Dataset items
***
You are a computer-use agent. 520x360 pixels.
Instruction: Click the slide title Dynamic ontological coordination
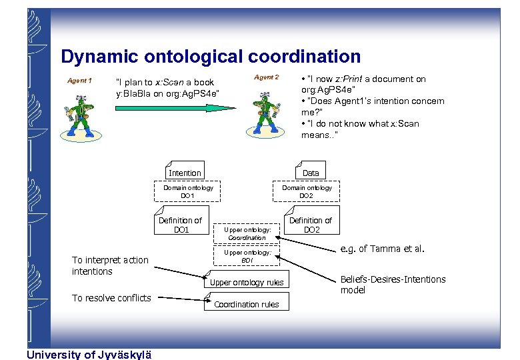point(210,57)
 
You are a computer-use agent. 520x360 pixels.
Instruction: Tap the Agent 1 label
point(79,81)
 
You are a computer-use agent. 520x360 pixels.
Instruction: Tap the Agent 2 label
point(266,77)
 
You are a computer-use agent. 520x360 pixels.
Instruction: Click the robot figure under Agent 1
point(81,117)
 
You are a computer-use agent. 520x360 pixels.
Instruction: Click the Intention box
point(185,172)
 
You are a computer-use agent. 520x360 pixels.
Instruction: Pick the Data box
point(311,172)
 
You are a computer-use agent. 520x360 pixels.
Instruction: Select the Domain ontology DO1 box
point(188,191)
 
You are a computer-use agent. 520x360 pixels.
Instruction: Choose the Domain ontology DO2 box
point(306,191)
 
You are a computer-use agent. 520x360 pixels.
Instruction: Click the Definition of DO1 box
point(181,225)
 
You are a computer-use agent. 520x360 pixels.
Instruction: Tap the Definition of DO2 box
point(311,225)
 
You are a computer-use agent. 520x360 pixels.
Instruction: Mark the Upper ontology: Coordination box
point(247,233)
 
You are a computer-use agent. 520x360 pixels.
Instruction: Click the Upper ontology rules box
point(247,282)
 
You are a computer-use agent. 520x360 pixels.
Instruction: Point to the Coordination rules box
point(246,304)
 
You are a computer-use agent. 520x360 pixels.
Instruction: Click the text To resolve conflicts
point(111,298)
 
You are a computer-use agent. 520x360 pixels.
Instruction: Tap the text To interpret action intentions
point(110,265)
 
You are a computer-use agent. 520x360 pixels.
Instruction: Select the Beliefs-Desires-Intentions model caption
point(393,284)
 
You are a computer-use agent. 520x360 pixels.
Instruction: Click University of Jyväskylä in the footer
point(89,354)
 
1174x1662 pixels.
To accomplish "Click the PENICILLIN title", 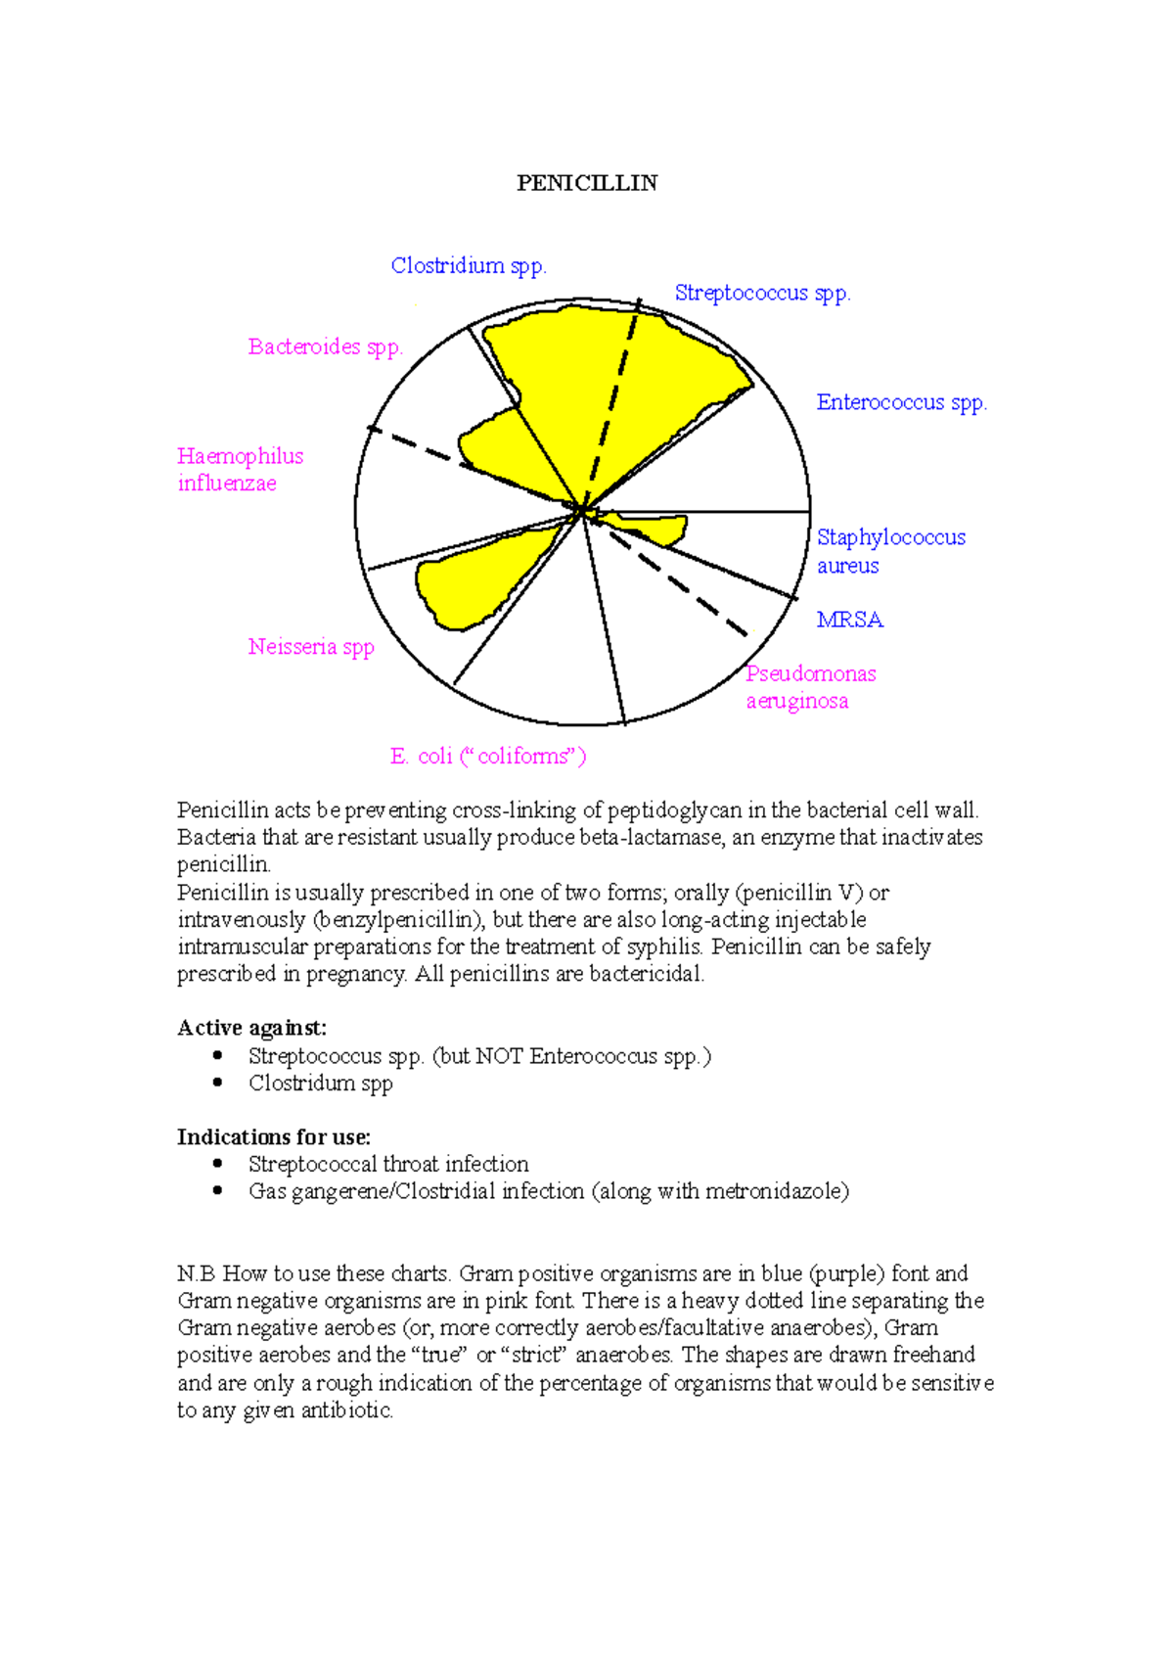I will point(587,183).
***
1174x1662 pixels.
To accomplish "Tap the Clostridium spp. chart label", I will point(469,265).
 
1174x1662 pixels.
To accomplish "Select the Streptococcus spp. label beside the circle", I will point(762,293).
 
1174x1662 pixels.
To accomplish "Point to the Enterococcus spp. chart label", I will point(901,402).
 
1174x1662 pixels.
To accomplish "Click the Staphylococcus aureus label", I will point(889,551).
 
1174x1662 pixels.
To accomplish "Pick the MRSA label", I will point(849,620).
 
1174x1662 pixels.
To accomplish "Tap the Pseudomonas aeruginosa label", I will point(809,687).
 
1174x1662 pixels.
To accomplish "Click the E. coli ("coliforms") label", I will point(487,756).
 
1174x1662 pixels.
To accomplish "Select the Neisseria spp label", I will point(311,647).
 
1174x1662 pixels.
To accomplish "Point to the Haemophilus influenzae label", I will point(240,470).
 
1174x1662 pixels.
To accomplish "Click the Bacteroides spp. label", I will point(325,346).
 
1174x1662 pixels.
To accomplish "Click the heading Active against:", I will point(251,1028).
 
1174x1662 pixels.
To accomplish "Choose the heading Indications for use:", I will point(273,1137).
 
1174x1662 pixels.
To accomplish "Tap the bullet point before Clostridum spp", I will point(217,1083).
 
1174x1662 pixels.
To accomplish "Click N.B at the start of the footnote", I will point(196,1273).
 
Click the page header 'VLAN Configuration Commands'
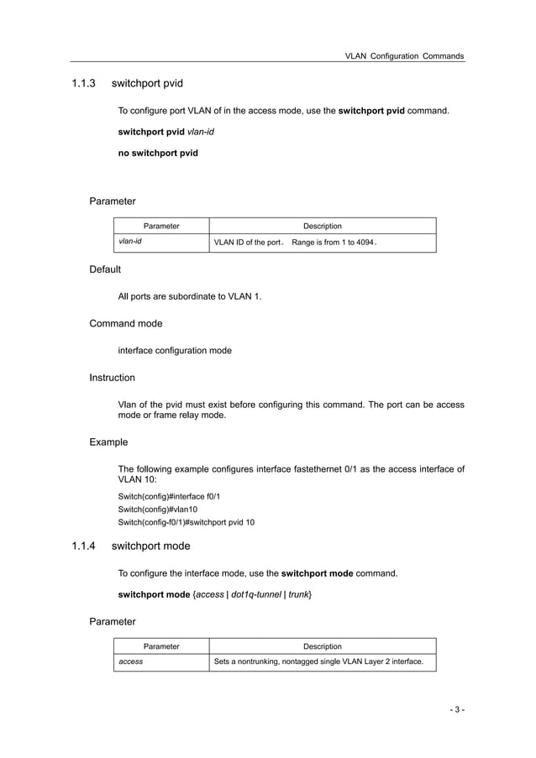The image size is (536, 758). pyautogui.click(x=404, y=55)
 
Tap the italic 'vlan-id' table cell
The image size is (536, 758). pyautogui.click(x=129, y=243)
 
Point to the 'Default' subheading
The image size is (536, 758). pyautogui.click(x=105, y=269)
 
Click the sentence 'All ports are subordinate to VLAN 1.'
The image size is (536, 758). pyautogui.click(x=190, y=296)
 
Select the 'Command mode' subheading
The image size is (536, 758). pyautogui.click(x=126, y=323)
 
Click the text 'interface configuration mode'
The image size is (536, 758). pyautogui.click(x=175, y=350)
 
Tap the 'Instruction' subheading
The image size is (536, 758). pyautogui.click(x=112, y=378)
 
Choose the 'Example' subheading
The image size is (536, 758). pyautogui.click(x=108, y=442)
***
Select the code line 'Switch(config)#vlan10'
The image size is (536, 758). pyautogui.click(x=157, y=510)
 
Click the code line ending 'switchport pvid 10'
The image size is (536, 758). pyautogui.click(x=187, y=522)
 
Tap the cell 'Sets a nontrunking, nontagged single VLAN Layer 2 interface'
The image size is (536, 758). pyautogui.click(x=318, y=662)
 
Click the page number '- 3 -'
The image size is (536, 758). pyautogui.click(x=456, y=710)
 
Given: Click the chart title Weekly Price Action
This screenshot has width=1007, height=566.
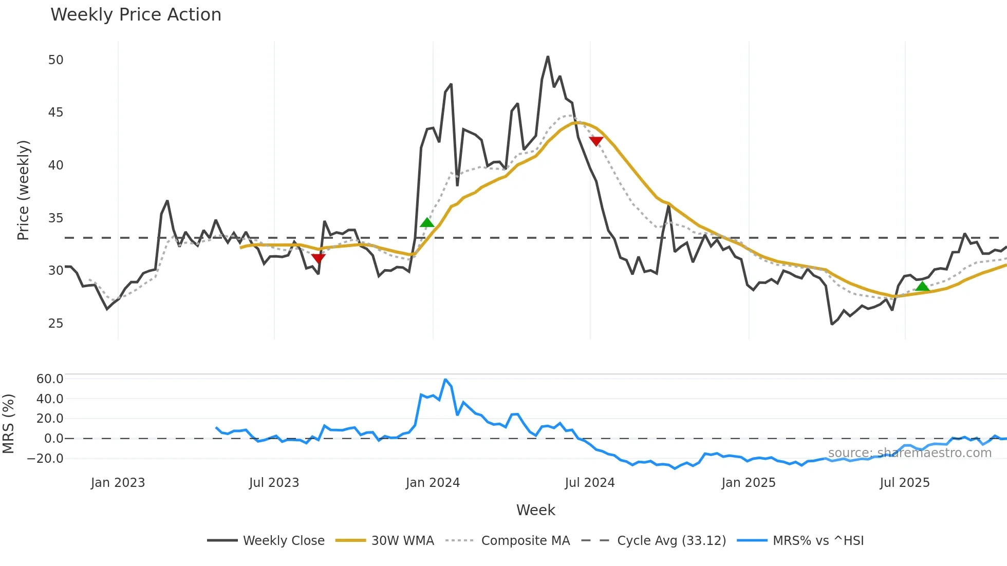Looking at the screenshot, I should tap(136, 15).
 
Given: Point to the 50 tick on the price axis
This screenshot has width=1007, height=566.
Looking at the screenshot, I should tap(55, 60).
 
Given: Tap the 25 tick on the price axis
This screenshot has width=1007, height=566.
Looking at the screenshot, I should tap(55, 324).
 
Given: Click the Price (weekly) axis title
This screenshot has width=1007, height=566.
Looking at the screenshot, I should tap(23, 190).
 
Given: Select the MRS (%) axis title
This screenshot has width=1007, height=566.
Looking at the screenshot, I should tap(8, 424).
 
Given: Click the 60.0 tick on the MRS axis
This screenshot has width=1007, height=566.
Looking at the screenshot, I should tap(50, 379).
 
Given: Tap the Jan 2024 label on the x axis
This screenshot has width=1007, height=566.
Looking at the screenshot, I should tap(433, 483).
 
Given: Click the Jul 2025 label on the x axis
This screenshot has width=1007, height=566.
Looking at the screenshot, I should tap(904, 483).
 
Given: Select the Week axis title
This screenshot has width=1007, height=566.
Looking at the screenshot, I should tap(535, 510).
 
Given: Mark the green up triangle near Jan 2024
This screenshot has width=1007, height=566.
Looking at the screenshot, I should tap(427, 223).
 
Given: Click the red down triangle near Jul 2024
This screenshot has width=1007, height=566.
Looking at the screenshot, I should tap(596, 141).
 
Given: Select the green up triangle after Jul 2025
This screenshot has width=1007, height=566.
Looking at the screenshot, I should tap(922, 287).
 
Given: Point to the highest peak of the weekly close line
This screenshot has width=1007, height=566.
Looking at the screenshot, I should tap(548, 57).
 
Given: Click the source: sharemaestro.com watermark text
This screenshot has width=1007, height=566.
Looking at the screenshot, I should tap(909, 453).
***
→ **TASK TO CARRY OUT**:
Return the lines of the dataset items above exactly as they are, beginning at the line that contains "Click the sentence" and ending after the line that contains "The image size is (536, 758). pyautogui.click(x=108, y=442)".

→ **EXERCISE SOLUTION**:
Click the sentence 'All ports are subordinate to VLAN 1.'
The image size is (536, 758). pyautogui.click(x=190, y=296)
 
Select the 'Command mode' subheading
The image size is (536, 758). pyautogui.click(x=126, y=323)
 
Click the text 'interface configuration mode'
The image size is (536, 758). pyautogui.click(x=175, y=350)
 
Tap the 'Instruction' subheading
The image size is (536, 758). pyautogui.click(x=112, y=378)
 
Choose the 'Example' subheading
The image size is (536, 758). pyautogui.click(x=108, y=442)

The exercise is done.